((
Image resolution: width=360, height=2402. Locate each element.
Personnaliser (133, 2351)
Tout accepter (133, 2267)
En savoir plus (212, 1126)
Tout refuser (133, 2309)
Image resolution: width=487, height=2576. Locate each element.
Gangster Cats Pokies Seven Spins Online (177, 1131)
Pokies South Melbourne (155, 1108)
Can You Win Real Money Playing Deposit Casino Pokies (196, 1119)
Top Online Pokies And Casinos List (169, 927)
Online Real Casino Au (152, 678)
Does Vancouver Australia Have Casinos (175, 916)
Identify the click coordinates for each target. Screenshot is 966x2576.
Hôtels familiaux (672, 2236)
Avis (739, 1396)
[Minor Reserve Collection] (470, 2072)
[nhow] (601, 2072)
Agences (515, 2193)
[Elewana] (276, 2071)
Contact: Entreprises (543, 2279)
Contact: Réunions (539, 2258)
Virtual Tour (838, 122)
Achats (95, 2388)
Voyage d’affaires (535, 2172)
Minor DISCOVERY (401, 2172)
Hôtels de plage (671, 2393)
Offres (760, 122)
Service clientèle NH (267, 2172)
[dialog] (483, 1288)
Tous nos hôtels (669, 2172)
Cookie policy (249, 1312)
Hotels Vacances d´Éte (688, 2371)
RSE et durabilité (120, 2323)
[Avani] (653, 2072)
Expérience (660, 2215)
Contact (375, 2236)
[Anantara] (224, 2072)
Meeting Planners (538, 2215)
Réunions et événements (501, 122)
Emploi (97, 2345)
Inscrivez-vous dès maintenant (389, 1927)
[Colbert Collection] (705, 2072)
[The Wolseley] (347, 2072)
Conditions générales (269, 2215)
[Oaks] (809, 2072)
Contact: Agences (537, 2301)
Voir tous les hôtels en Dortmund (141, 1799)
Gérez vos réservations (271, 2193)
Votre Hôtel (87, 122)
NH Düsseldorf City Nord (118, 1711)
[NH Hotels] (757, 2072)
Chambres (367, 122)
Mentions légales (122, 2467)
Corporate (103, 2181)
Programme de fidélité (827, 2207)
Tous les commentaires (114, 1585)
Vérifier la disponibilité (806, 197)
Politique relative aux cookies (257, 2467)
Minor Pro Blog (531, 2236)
))
**WHAT YOU WILL DO**
Looking only at the data above, say how many of its lines contain the string "Online", and nothing more.

**EXPECTED ANSWER**
3